Image – Image of a line.

Examples

>>> import pyllusion
>>>
>>> image = pyllusion.image_line(x=0, y=0, length=1)
>>> image = pyllusion.image_line(image=image, x1=0, y1=0, length=0.5, rotate=90, color="green")
>>> image = pyllusion.image_line(image=image, x1=0, y1=0, length=0.5, rotate=45)
>>> image = pyllusion.image_line(image=image, x=0, y=0, length=1, rotate=135, color="blue")
>>> image = pyllusion.image_line(image=image, length=1, rotate=20, color="red")
>>> image = pyllusion.image_line(image=image, x1=0, y1=0, length=0.5, rotate=-90, size=3)
>>> image = pyllusion.image_line(image=image, x1=-1, y1=-1, length=1, rotate=45, size=5, blur=0.005)
>>> image
image_mosaic(image_list, ncols='auto', nrows='auto')[source]

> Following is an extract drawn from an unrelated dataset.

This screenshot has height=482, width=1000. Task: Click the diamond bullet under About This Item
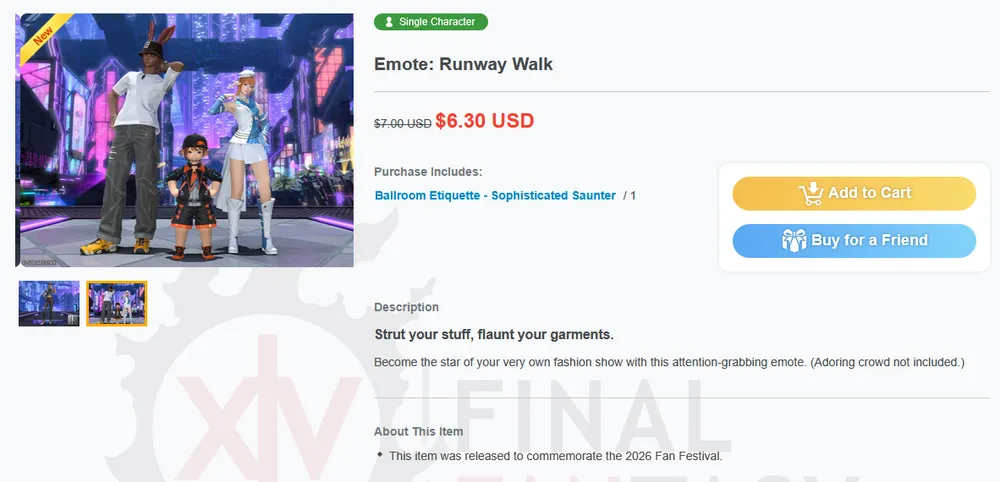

Collate images together in a mosaic.

Parameters:
  • image_list (list) – A list of PIL images.

  • ncols, nrows (int) – How many rows and columns.

Returns:

Image – A PIL image.

Examples

>>> import pyllusion
>>>
>>> img1 = pyllusion.delboeuf_image()
>>> img2 = pyllusion.ponzo_image()
>>> img3 = pyllusion.rodframe_image()
>>> img4 = pyllusion.mullerlyer_image()
>>> img5 = pyllusion.ebbinghaus_image()
>>> pyllusion.image_mosaic([img1, img2, img3, img4, img5], ncols=2)
image_noise(width=500, height=500, red=<built-in method uniform of numpy.random.mtrand.RandomState object>, green=<built-in method uniform of numpy.random.mtrand.RandomState object>, blue=<built-in method uniform of numpy.random.mtrand.RandomState object>, blackwhite=False, blur=0, **kwargs)[source]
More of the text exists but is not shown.